Apenas terminó de tocar, Elton se levantó y se retiró. En el estudio Townhouse lo esperaba el legendario productor George Martin, el mismo que se hizo célebre por su trabajo con The Beatles, para trabajar una versión de estudio de “Candle in the Wind 1997”, como se le tituló. “La canté dos veces, de una toma, con el piano y me fui a casa”, detalla en su autobiografía.
El sencillo, que en su versión CD incluía además los temas Something about the way you look tonight (el primer single del álbum The Big Picture) y You can make history (young again) salió a la venta el 13 de septiembre de 1997. La gente llenó las tiendas para comprar, uno, cinco, diez copias del compacto. De inmediato llegó al número uno del Billboard Hot 100 y allí se quedó por catorce semanas. Es el segundo single más vendido de la historia.

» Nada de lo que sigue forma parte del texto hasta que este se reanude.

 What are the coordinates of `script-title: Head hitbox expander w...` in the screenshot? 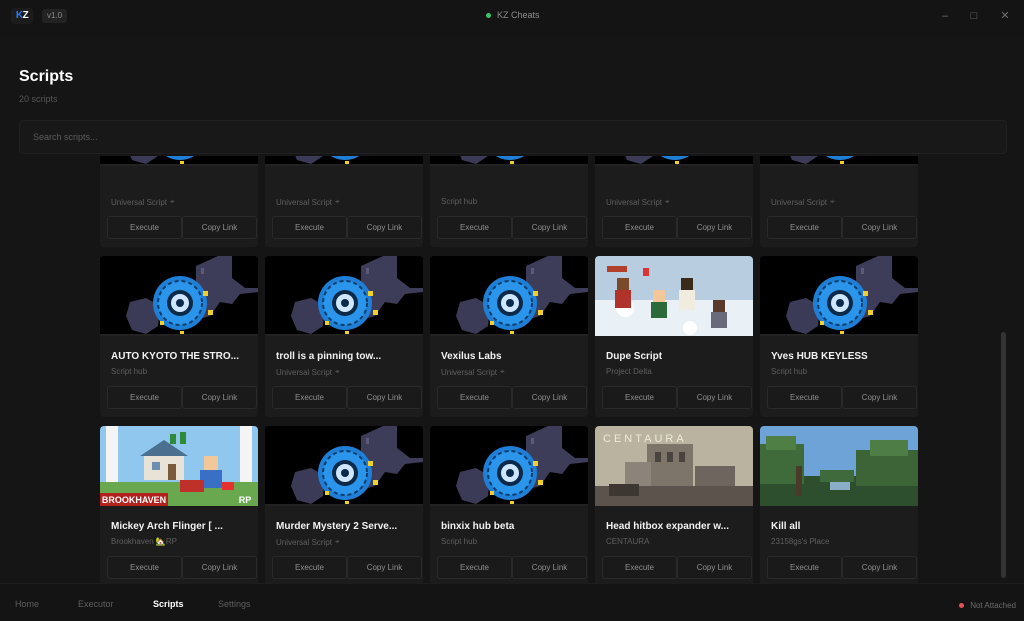 It's located at (668, 526).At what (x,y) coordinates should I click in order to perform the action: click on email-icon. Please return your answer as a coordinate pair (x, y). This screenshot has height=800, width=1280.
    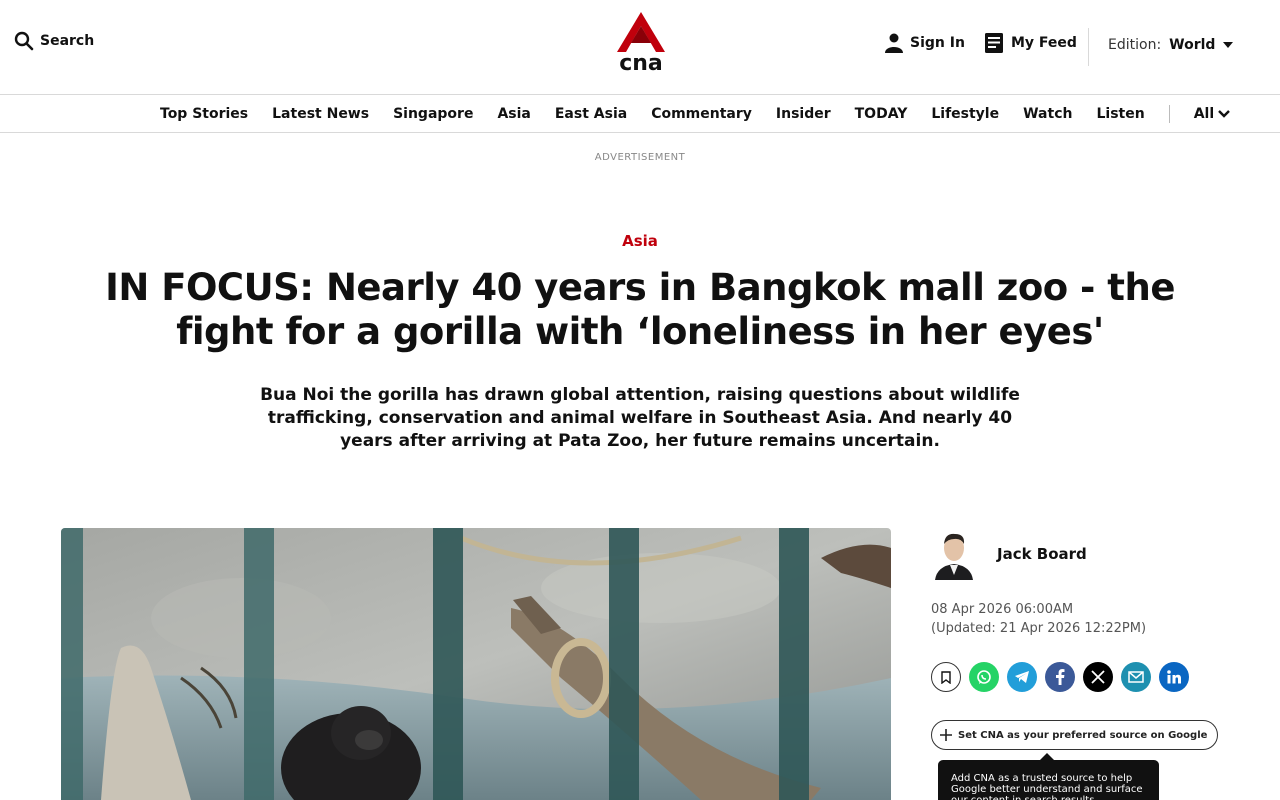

Cuando llegó a su departamento desde el estudio, David tenía la transmisión televisiva del funeral puesta en un televisor en la cocina. En un momento, un plano abierto mostró a la multitud arrojando flores al paso del coche fúnebre que llevaba a la princesa hasta la casa familiar de Althorp donde fue sepultada. “Ahí fue que me vine abajo -recuerda Sir Elton-. No había sido capaz de mostrar una sola emoción en todo el día”.
Con el tiempo, Elton John tomó distancia del éxito de la canción y no la cantó más. Ni siquiera la original. Todavía le resonaban aquellos días de exposición mediática, tan caros a Lady Di. “Me parecía como si la gente se estuviera regodeando en su muerte, como si el duelo por ella se les hubiera ido de las manos y se negaran a seguir adelante. Me parecía algo insano; morboso y antinatural. Estoy seguro que eso no es lo que Diana hubiera querido”.
Solo una vez, en 2007, a propósito del aniversario de la muerte de Lady Di, Elton volvió a cantar la misma versión. La procesión va por dentro, dicen.